VASP on Sisu
VASP 5.3.3 with the Transition State Tools (TST) extension has been compiled using ifort and the MKL math library for BLAS/LAPACK/FFT's/ScaLAPACK plus the ELPA library (Eigenvalue soLvers for Petaflop Applications, a kind of extension to ScaLAPACK supported by VASP). This works nicely, passes basic tests and and produces good performance, which is to say that it is clearly better than for example the swedish clusters Triolith (NSC, Linköping) and Lindgren (Cray X6, PDC, Stockholm). See attached makefiles. It was not possible to compile VASP with Cray compilers without more extensive meddling with the code, so that is left as a home exercise for the interested administrator for now.
The scaling deserves some comments. The test system is a MgH2 supercell with a number of vacancies, designed by Peter Larsson at NSC. All VASP users should read his blog. The 'NGZhalf' and 'gamma' keywords above designate the "Normal" VASP and the "Gamma-point only" versions, respectively. The unit on the y-axis is 'Jobs/hour', or in other words 3600/(runtime in seconds). We note that the gammapoint version is both quicker and can be made to scale better in this case. Not shown are curves for compilations without ELPA. It turned out that ELPA consistently gave improvements for all sizes of calculations investigated here, so I decided to just go with that.

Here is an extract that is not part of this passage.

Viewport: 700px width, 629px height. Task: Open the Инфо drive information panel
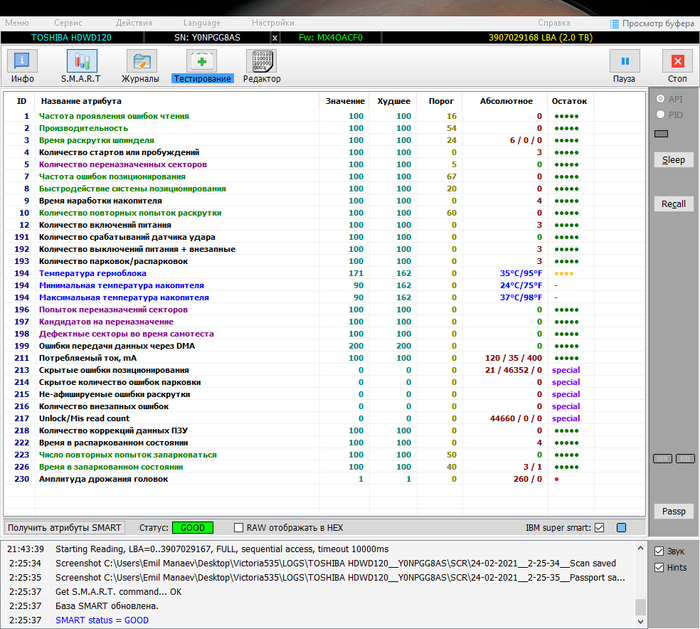(x=22, y=66)
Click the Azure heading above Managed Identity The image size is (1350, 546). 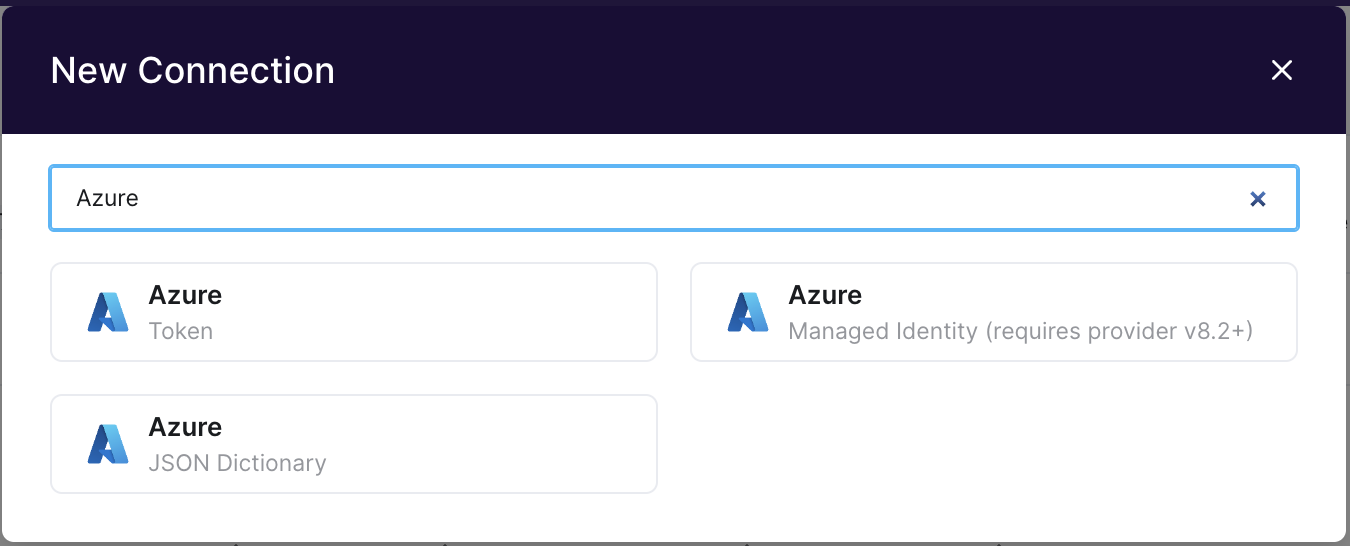(x=825, y=295)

Now to the antiintuitive bit: There are also two additional curves in which I have run on only half of the available CPU's on each node, these are the ones called '8 CPU's/node' in the figure. Note that these scale significantly better and even overtake the full-node calculations for larger jobs. So: With VASP it pays to only use half of the available processors! At least for larger jobs. This has been seen before and the reasons have been analyzed here. The NPAR parameter has not been optimized, I have just used the generally recommended VASP setting "close to sqrt(number of processors)". The curves can probably be made somewhat smoother with NPAR optimization, but I have not seen any major difference yet when I have fiddled with it.

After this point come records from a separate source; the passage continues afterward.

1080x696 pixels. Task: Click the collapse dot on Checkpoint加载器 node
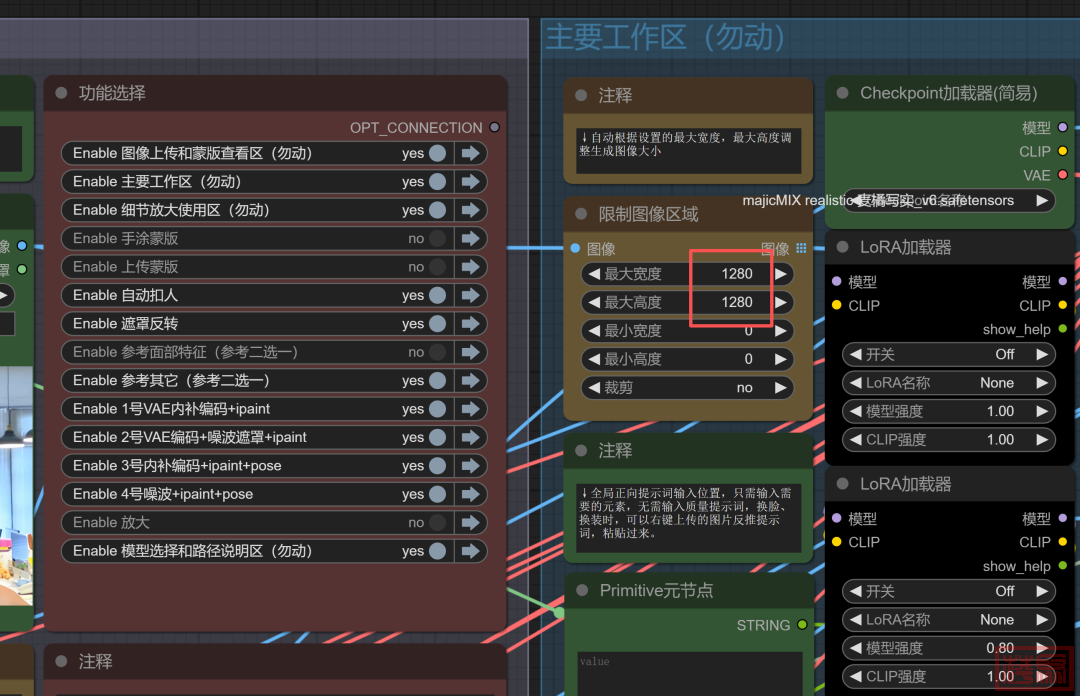click(x=843, y=93)
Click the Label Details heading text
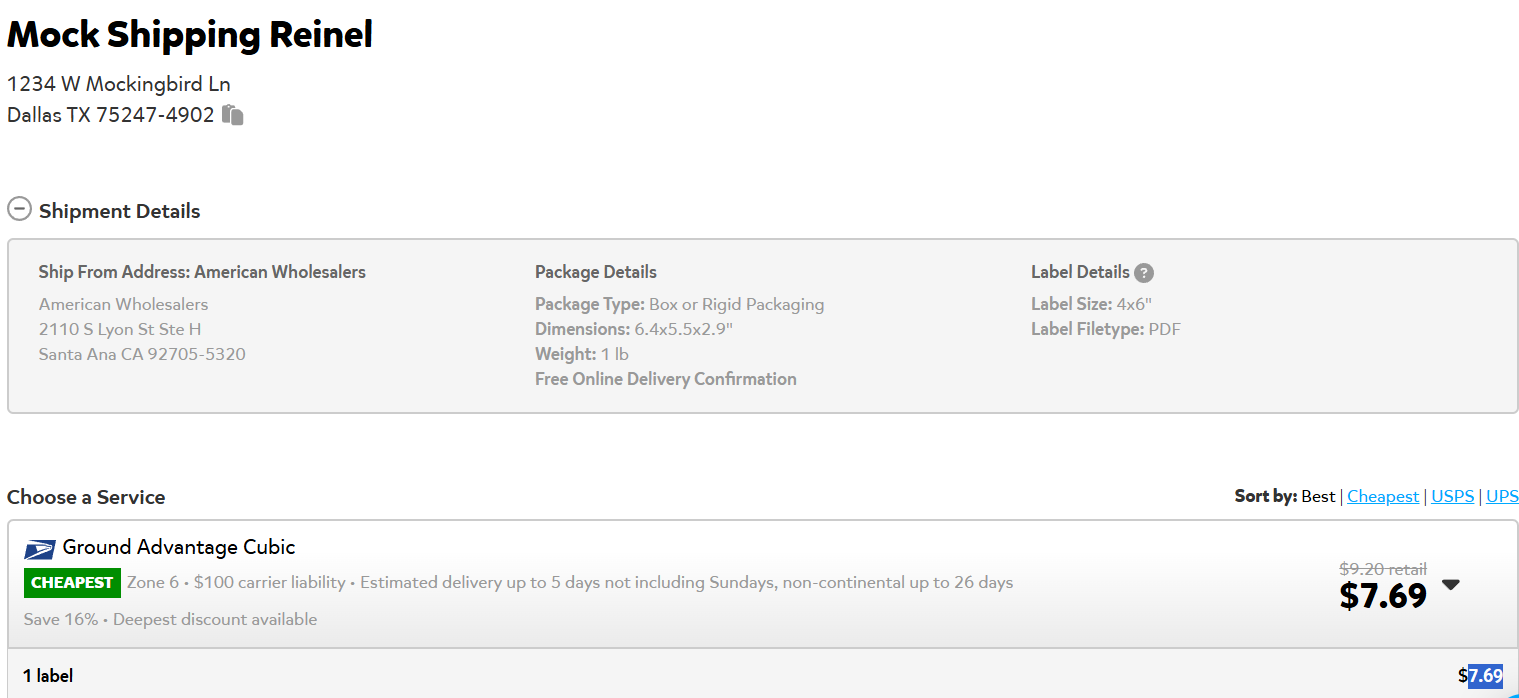Image resolution: width=1519 pixels, height=698 pixels. pyautogui.click(x=1080, y=272)
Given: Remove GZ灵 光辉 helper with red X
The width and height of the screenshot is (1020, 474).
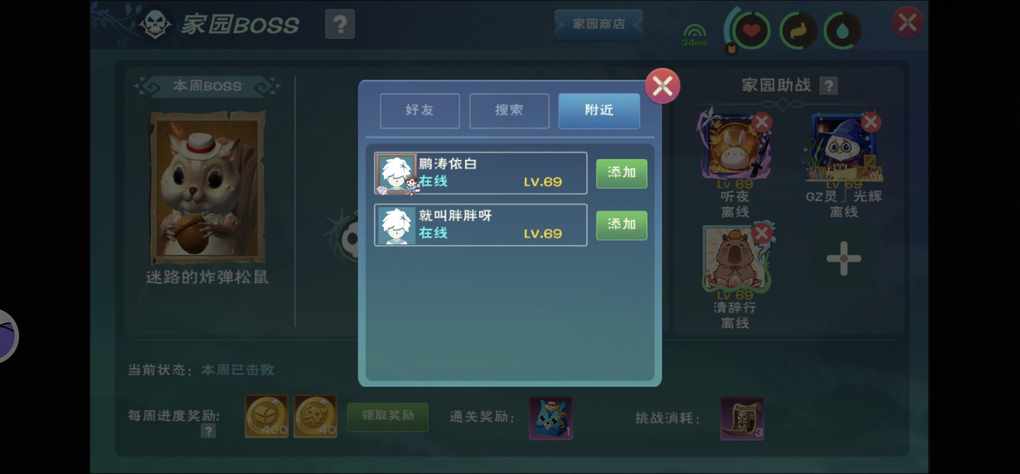Looking at the screenshot, I should [x=870, y=122].
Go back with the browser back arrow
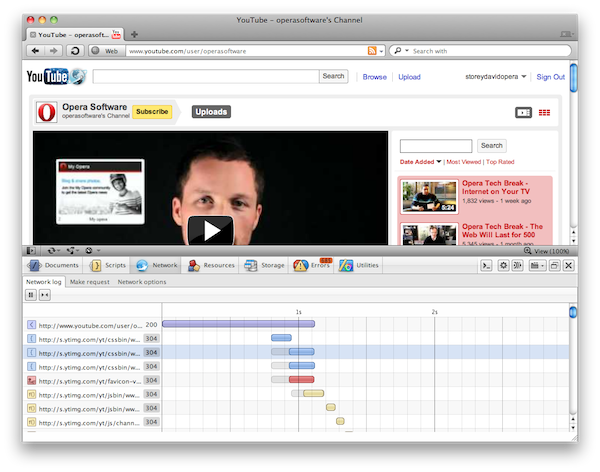 coord(36,50)
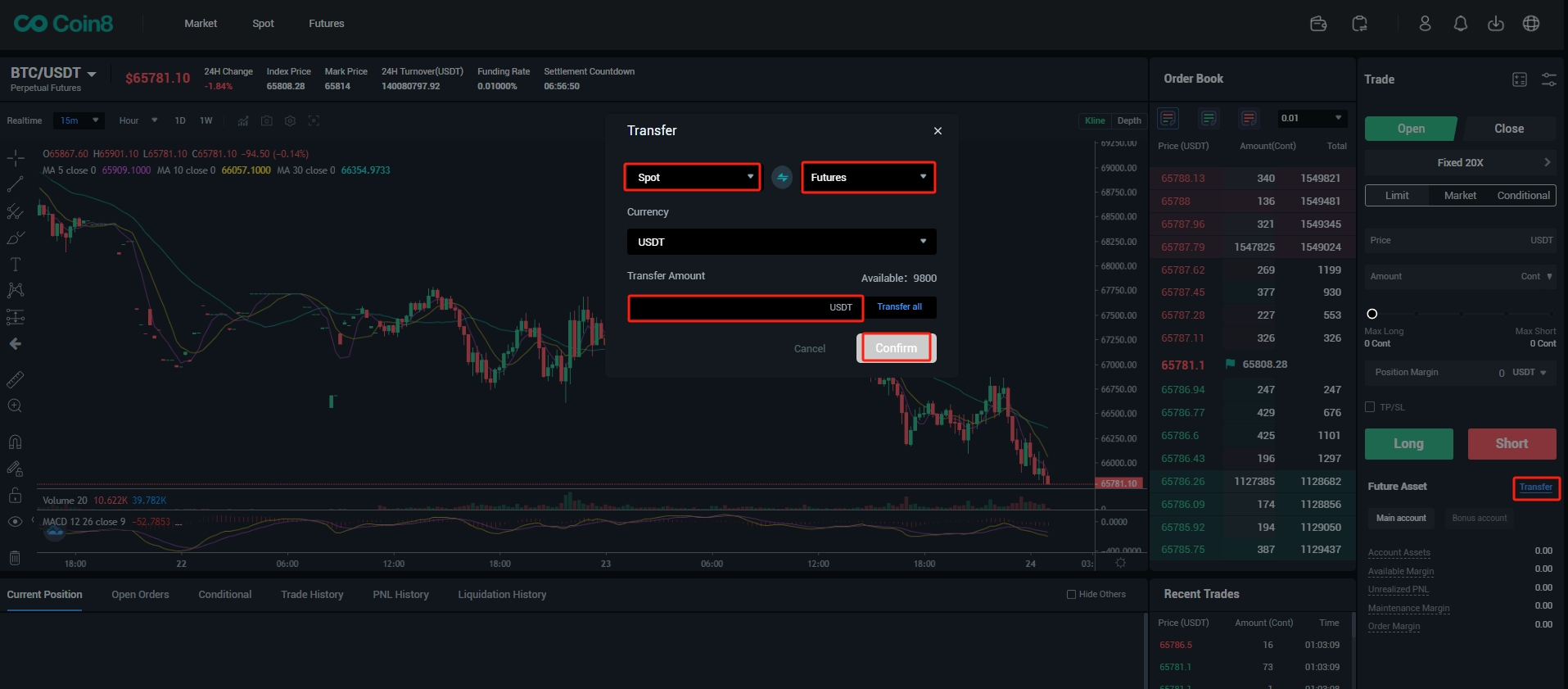The width and height of the screenshot is (1568, 689).
Task: Check the Hide Others box
Action: coord(1071,595)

Doing the calculations properly on half a node requires a non-trivial modification of the run command. Example script:
#SBATCH -J test_job
#SBATCH -t 00:30:00
#SBATCH -N 96
#SBATCH -p large
aprun -n 768 -N 8 -S 4 -d 2 vaspbinary
So first we allocate 96 nodes = 1536 CPU's. Then we run with only half of them (-n 768) and make sure that we get eight CPU's per node (-N 8). If we stop there we get terrible performance, because the gain will come from improving the memory access patterns, which probably will not improve unless we also allocate things in the right way on the nodes. Therefore, we go on to making sure that the workload is evenly spread on the two Numa cores (-S 4) and then that we lay out the calculation so that every second processor is allocated (-d 2). The last '-d' flag is really a way of laying out processors two-by-two for OpenMP applications, but since there is no OpenMP in VASP, it will leave every second processor idling. This way we get maximal memory maximally close to each CPU, and we can squeeze out the performance gain shown above.